_WHAT NEEDS TO BE DONE_:
Search the listing below for the word "Video" and return each line that contains it.

___

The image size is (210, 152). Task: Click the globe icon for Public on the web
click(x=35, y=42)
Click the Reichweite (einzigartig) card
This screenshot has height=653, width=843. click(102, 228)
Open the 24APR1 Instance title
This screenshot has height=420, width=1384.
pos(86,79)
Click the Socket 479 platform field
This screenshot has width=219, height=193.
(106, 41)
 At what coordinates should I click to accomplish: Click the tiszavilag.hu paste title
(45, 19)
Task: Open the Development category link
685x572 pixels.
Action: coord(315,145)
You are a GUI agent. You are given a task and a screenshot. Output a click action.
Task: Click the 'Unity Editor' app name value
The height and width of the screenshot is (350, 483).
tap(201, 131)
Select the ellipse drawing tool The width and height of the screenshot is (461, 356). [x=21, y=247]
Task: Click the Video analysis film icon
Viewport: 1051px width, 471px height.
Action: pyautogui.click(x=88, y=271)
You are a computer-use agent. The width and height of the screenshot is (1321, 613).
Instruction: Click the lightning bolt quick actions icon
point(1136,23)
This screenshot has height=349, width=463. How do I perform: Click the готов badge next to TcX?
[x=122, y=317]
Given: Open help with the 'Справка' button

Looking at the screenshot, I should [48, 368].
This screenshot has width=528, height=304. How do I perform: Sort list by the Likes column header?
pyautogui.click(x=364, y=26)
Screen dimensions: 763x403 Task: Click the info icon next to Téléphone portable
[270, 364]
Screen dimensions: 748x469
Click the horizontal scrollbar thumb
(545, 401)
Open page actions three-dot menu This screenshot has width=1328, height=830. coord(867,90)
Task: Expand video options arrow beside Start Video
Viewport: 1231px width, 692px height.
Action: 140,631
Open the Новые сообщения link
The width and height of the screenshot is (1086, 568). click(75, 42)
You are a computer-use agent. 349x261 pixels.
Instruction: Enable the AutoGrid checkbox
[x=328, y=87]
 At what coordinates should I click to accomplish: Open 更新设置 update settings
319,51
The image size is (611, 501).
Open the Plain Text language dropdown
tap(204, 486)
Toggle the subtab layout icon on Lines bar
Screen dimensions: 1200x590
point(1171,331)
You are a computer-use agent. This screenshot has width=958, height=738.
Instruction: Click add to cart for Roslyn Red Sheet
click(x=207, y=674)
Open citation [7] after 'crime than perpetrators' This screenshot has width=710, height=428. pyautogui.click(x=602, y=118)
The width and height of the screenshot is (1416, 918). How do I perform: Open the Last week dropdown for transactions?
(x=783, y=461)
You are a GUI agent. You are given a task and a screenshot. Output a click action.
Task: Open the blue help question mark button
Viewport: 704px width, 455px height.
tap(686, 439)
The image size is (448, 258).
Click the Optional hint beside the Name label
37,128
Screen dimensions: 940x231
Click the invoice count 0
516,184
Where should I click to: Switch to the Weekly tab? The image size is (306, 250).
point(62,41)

___

_RESPONSE BELOW_:
Task: Click the Video analysis film icon
Task: Expand video options arrow beside Start Video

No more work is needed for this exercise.